Playwright UI Mode Is the Fastest Way to Debug Flaky Tests, If You Actually Use It Right
A practical Playwright debugging guide covering UI Mode, headed runs, trace inspection, and the habits that make flaky end-to-end tests easier to isolate instead of more annoying.
Why flaky tests become so expensive: once a team stops trusting end-to-end results, failures stop teaching anything. People rerun the suite, hope for green, and lose the habit of learning from the failure itself.
What Playwright UI Mode is good at
Playwright UI Mode gives you a more interactive debugging surface than a blind terminal run. That matters because flaky tests are usually about sequence, timing, or page state, not only about raw assertion text.
Install Playwright in a project as usual:
npx playwright installThen start UI Mode:
npx playwright test --uiThis gives you a visual workflow for choosing tests, rerunning them, and inspecting failures.
Why UI Mode is better than blind retries
If your default response to a flaky failure is “run CI again,” you are not debugging.
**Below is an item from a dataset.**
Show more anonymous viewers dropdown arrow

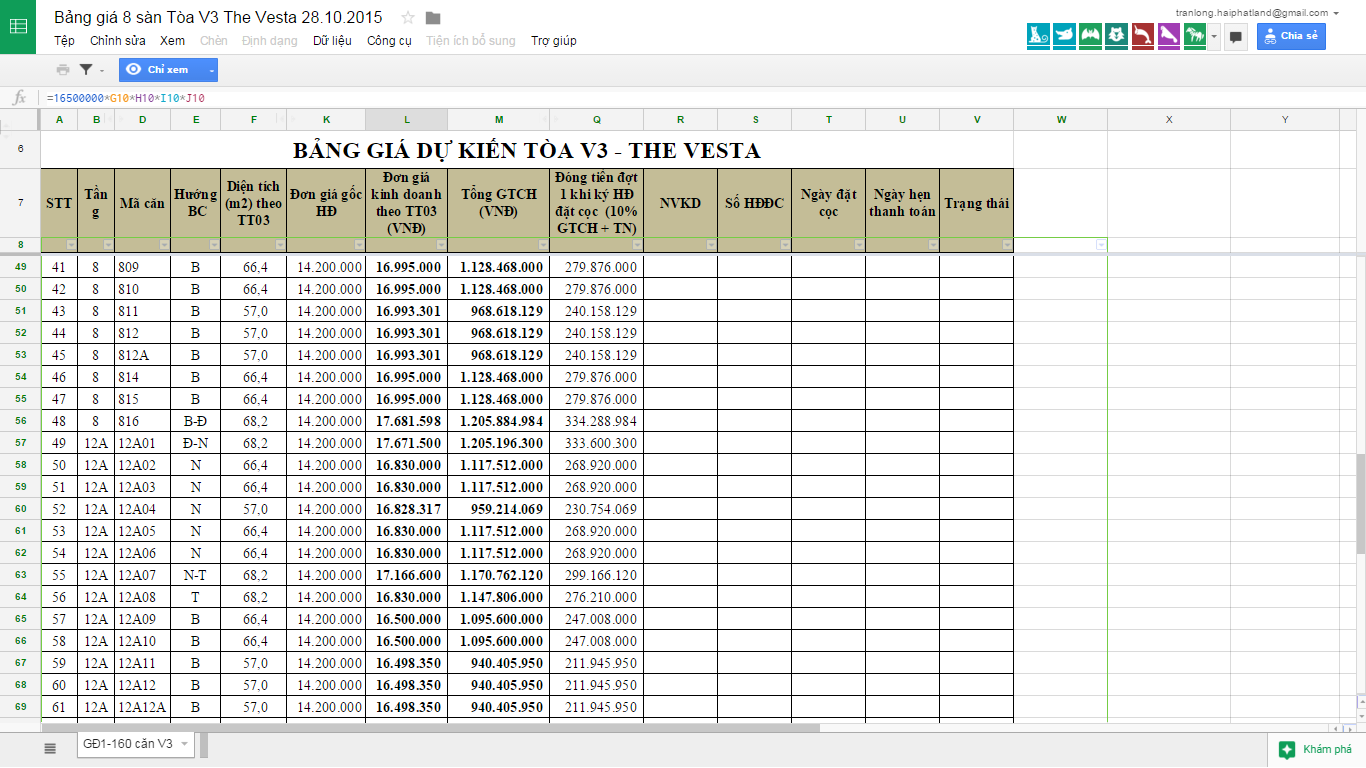[x=1214, y=37]
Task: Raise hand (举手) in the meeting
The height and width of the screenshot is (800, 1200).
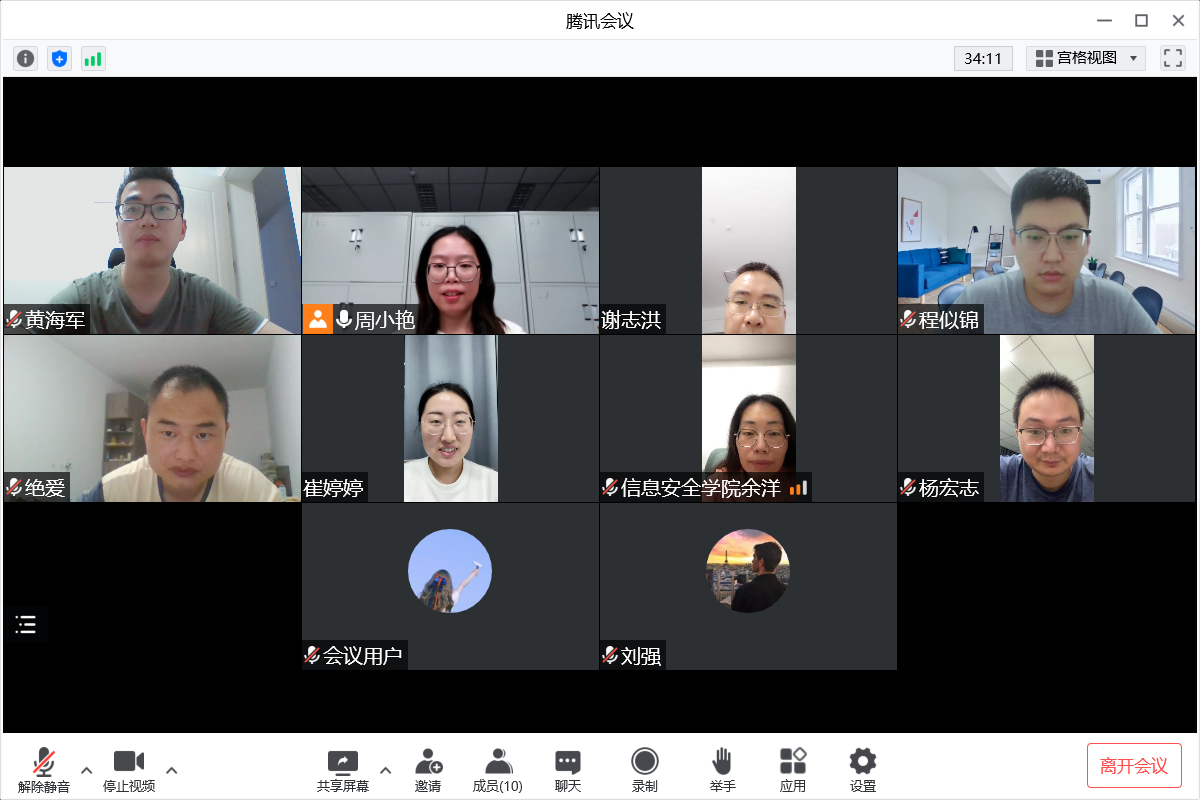Action: point(722,770)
You are gambling.
UI Mode helps because you can:
- run one test in isolation
- inspect exactly where it failed
- rerun the same path quickly
- combine the failure with traces and headed browser behavior
That is much more valuable than another anonymous red line in CI.
Headed mode still matters
Sometimes you need to watch the browser behave:
npx playwright test --headedThis is slower than headless execution, but much better when your failure depends on timing, focus, animation, layout state, or hidden overlays.
UI Mode and headed runs are not the same tool. Use both when the failure is slippery.
The debugging habit that actually works
Take one flaky test and reduce the problem:
- run only that test
- slow down enough to observe the page
- open traces
- decide whether the issue is app timing, selector quality, or test isolation
That sequence sounds obvious, but teams skip it because they want the suite green faster than they want the suite trustworthy.
Common reasons Playwright tests go flaky
Bad waiting strategy
The test clicks before the UI is ready.
Overly fragile selectors
The test is tied to implementation details instead of stable user-facing behavior.
Shared state between tests
One test leaves the environment in a strange condition for the next one.
Real app bug
Sometimes the flake is not in the test at all. The app itself is inconsistent.
That last point is why flaky tests should not automatically be dismissed as “just testing noise.”
Use traces, not guesses
Playwright trace viewing is one of the most useful debugging assets in the toolchain. If traces are enabled in config or retries, inspect them. The trace shows navigation timing, actions, and DOM state in a way terminal logs usually cannot.
A lot of flaky-test work becomes clearer once you stop relying on memory and start reading captured evidence.
Final recommendation
If you are paying the cost of end-to-end tests, then learn the debugging surface properly. --ui, --headed, and trace inspection are not optional extras. They are the difference between a test suite that teaches you something and a test suite people resent.
That is why good test debugging is part of engineering discipline, not merely testing hygiene. A flaky suite that no one trusts is expensive even when it is technically passing half the time.